Introduction

Quality monitoring of processes has a long tradition in many technical and economic fields (Montgomery 1980, 1996). The main reason is detection of process shifts and out-of-control events. Some applications of statistical control in non-industrial processes and in environment monitoring were reviewed by Cobert and Pan (2002). Shewhart’s control charts (Shewhart 1939) of selected individual variables were used for the evaluation of sewage treatment stations (Berthoex et al. 1978; Orssatto et al. 2014) and river water quality (Iglesias et al. 2016). The use of a cumulative sum (CUSUM) method for monitoring of water quality in storages was described by Mac Nally and Hart (1997) and also discussed, for example, by Cobert and Pan (2002).

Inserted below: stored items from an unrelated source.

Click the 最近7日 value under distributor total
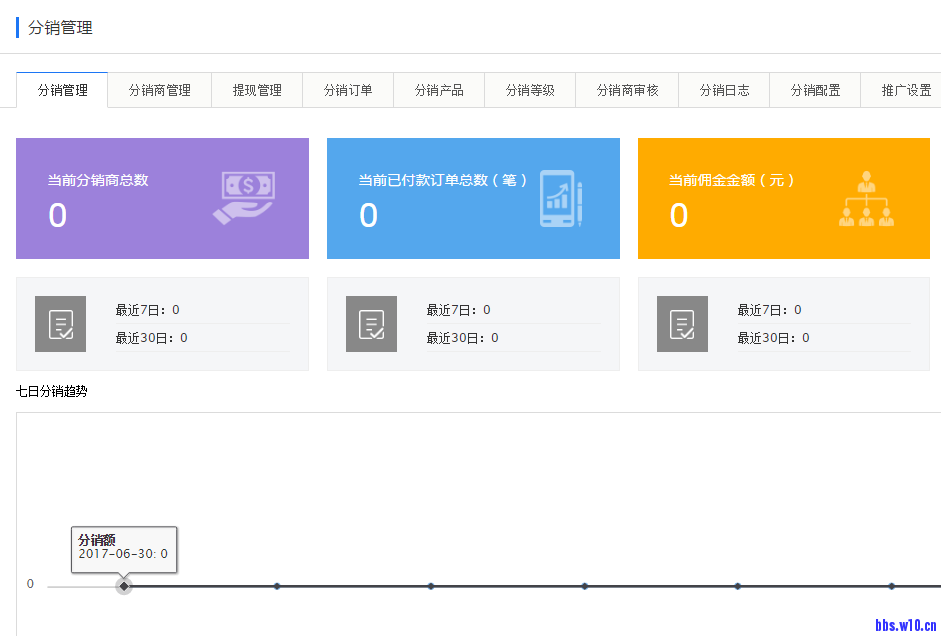The image size is (941, 636). tap(176, 310)
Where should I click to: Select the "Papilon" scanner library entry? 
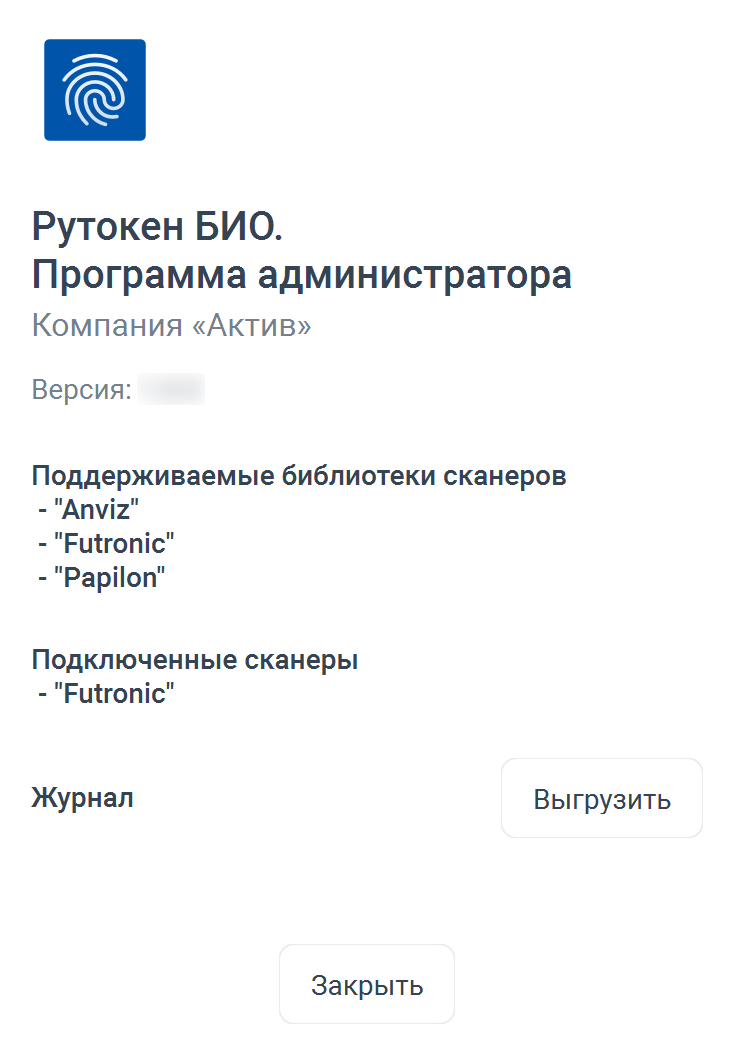click(101, 578)
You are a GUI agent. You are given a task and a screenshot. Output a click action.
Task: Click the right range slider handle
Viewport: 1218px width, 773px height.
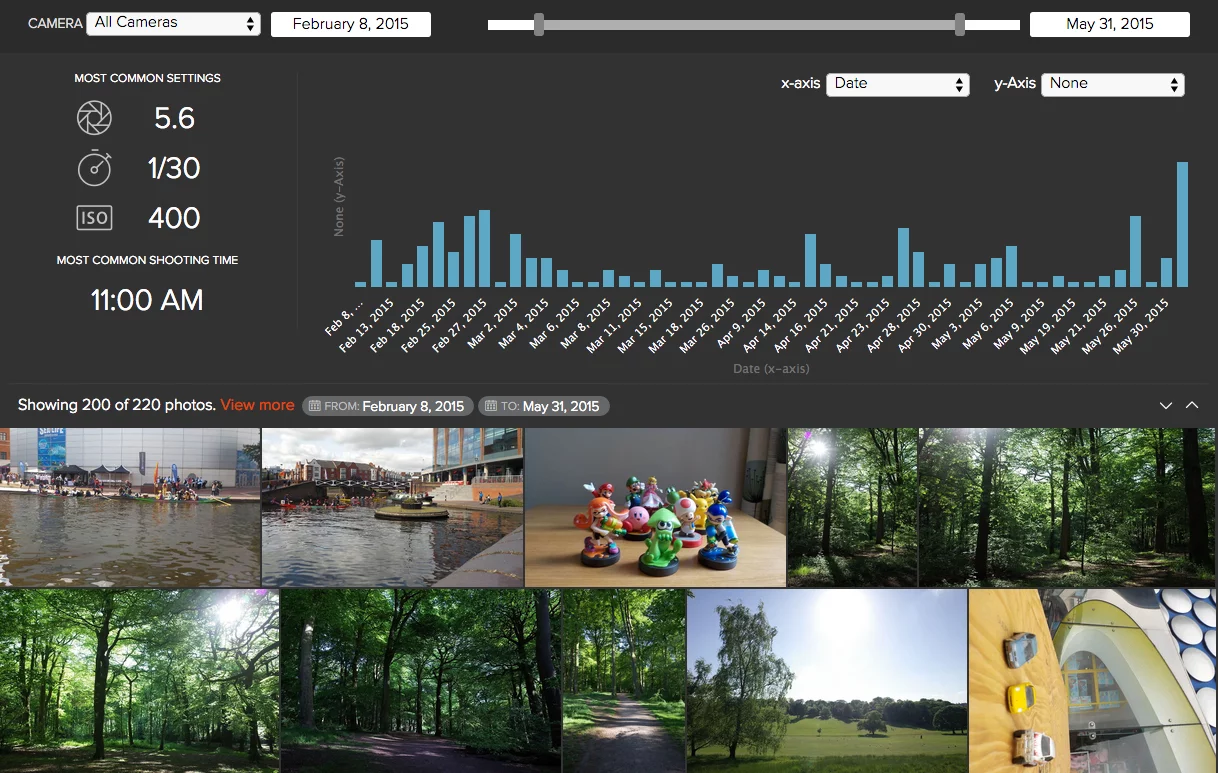[961, 22]
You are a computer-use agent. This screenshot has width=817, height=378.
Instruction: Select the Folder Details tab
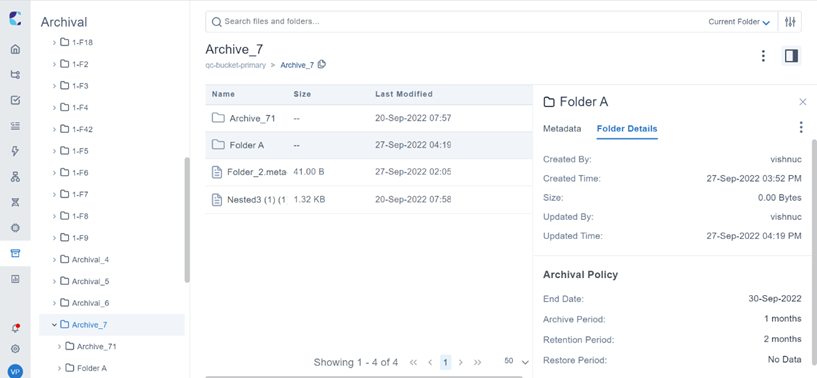pyautogui.click(x=627, y=129)
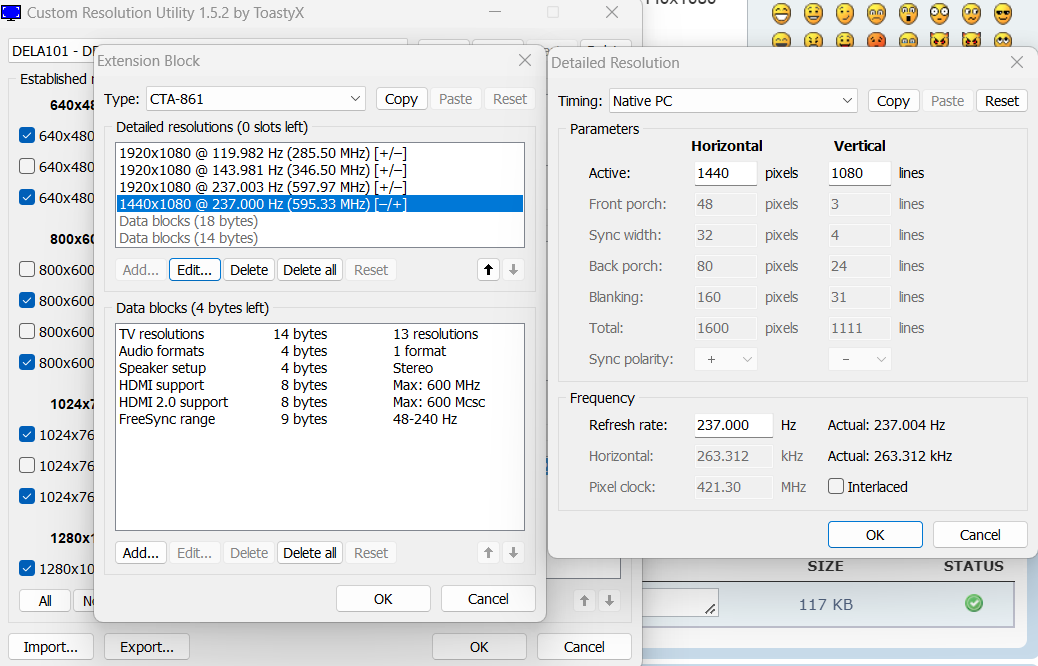Select the winking smiley emoji
This screenshot has height=666, width=1038.
845,14
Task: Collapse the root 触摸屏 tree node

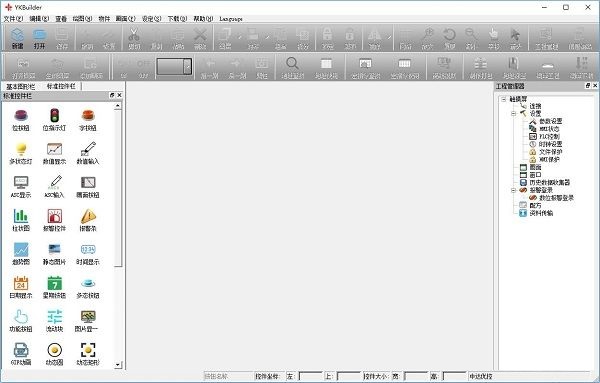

Water composition can be characterized by many chemical and physical variables (parameters), and evaluation of water quality is a multidimensional problem. Univariate control charts of individual parameters can lead to erroneous conclusions. They may incorrectly identify out-of-control situations (Montgomery 2009). Water quality parameters are mutually correlated, of different extent and out of normal distribution (Vega et al. 1998). Hotelling’s control chart (Hotelling 1947) as well as other multivariate charts like CUSUM and exponentially weighted moving average (EWMA) charts was theoretically described in some review papers, e.g. MacGregor and Kourti (1995). For example, the application of Hotelling’s control chart in the monitoring of BWWT process was referred by Capilla (2009).

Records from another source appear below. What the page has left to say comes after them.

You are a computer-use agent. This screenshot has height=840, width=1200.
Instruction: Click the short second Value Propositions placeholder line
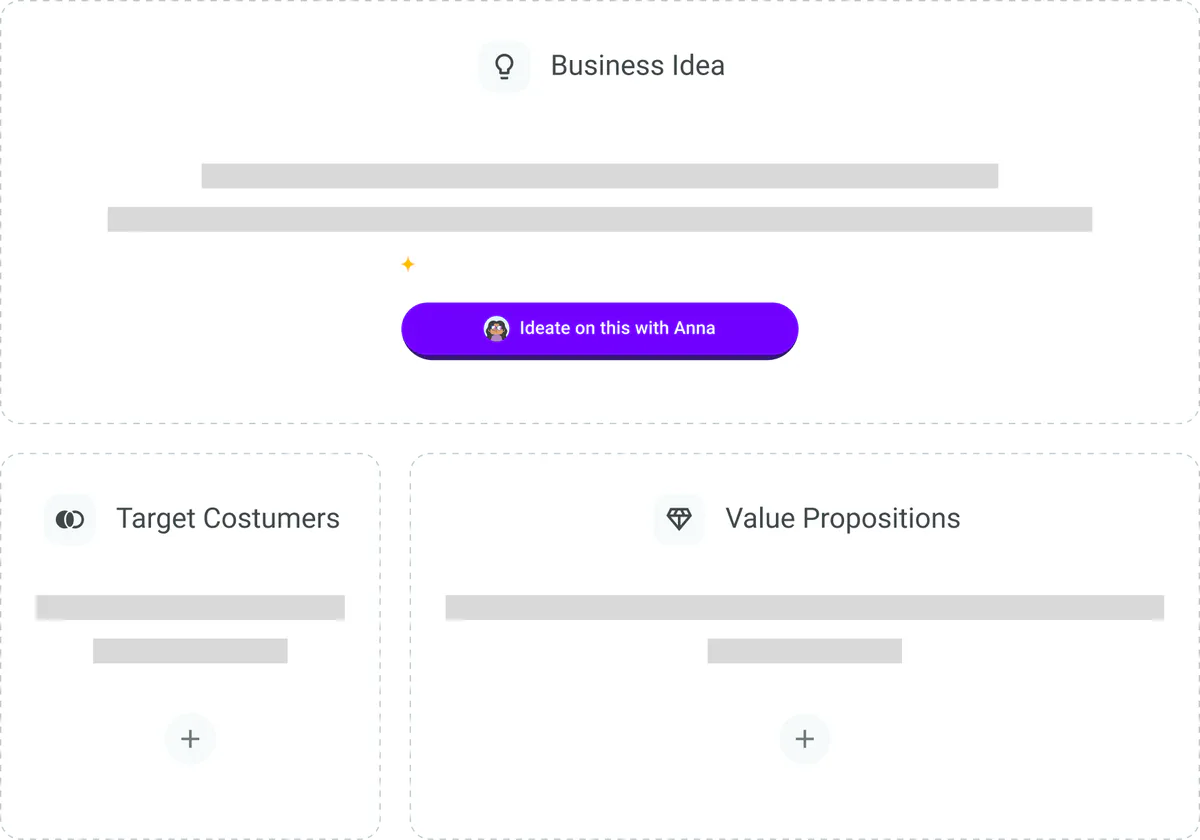pos(804,651)
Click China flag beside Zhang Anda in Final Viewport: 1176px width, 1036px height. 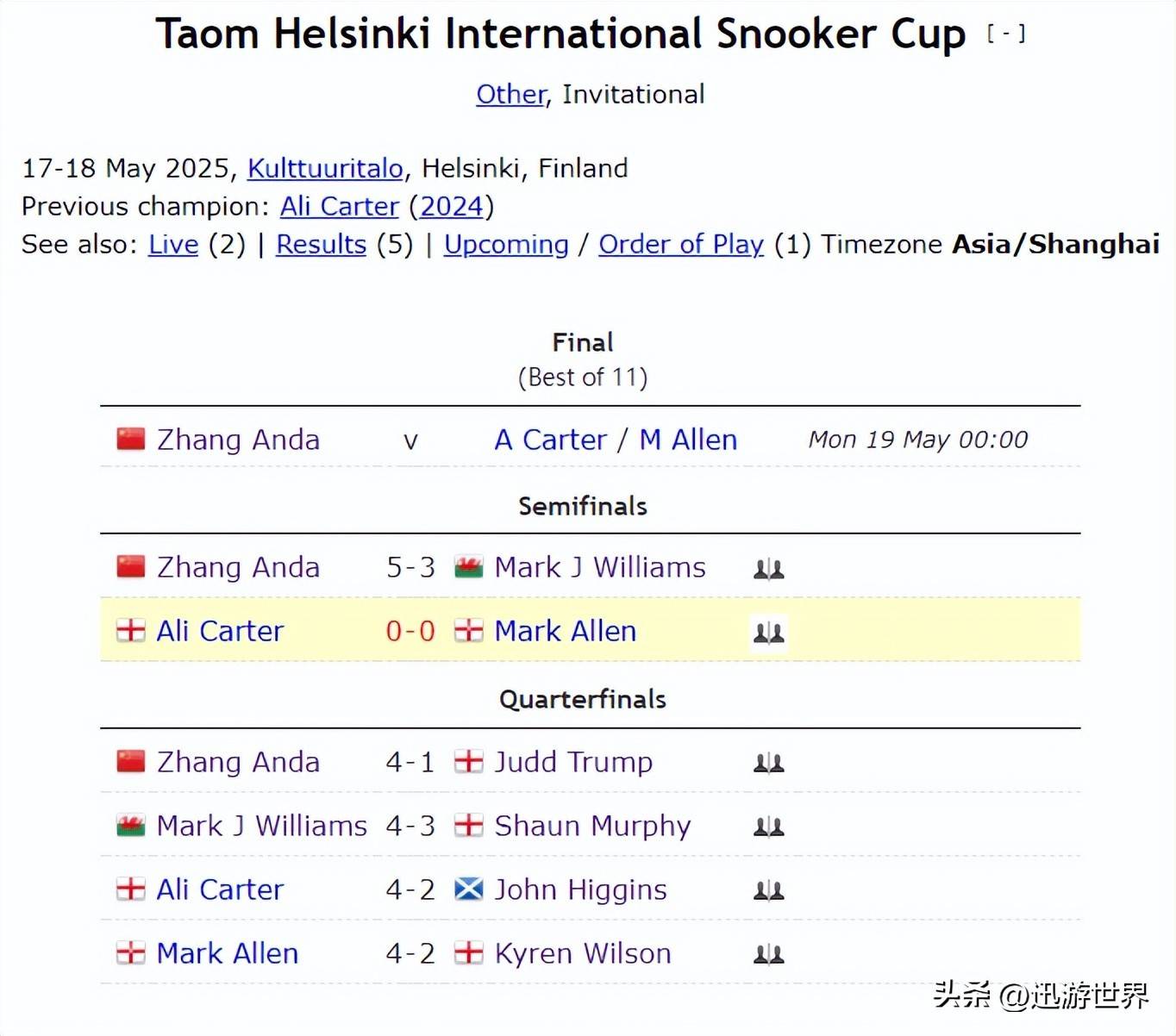click(131, 439)

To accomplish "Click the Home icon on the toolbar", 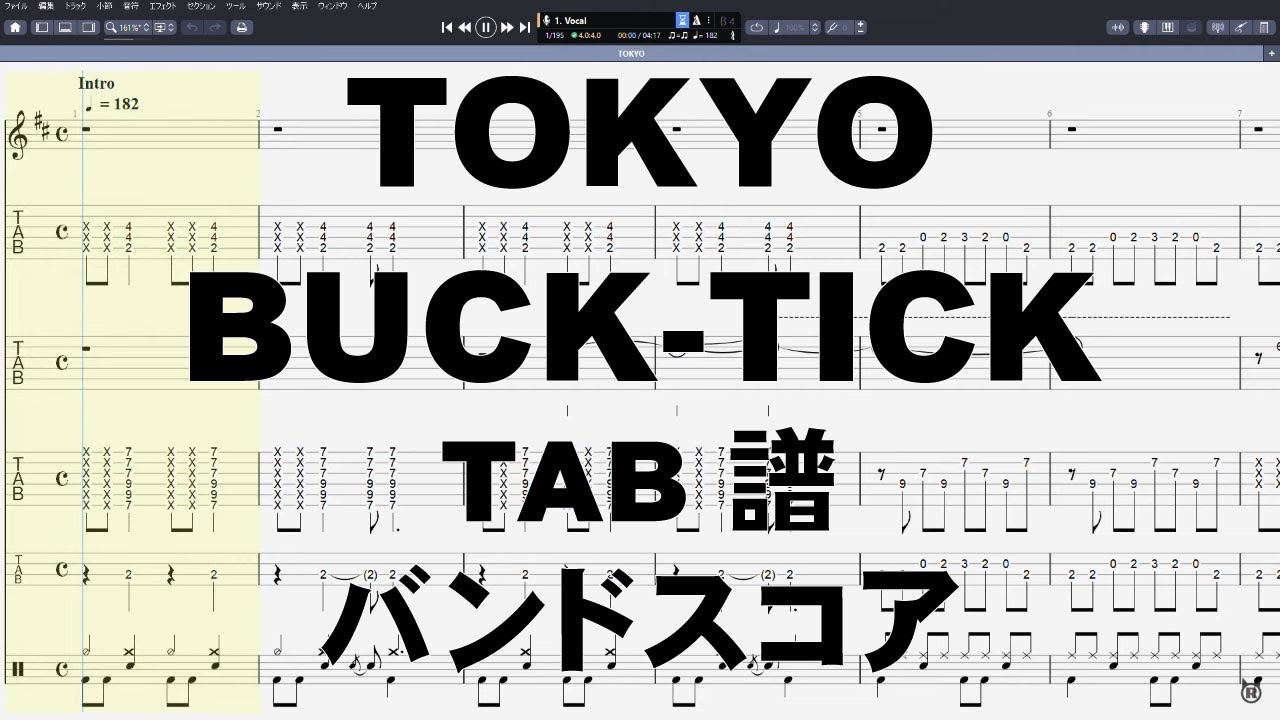I will (x=15, y=27).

The Mahalanobis distance allows computing the distance between two objects in an n-dimensional space (Mahalanobis 1936). PCA is used to reduce the dimensionality of original data to several principal components, to help us understand relationships among original variables and also to form clusters of similar objects. The visualization of the objects in two- or three-dimensional systems is also a big advantage of this method.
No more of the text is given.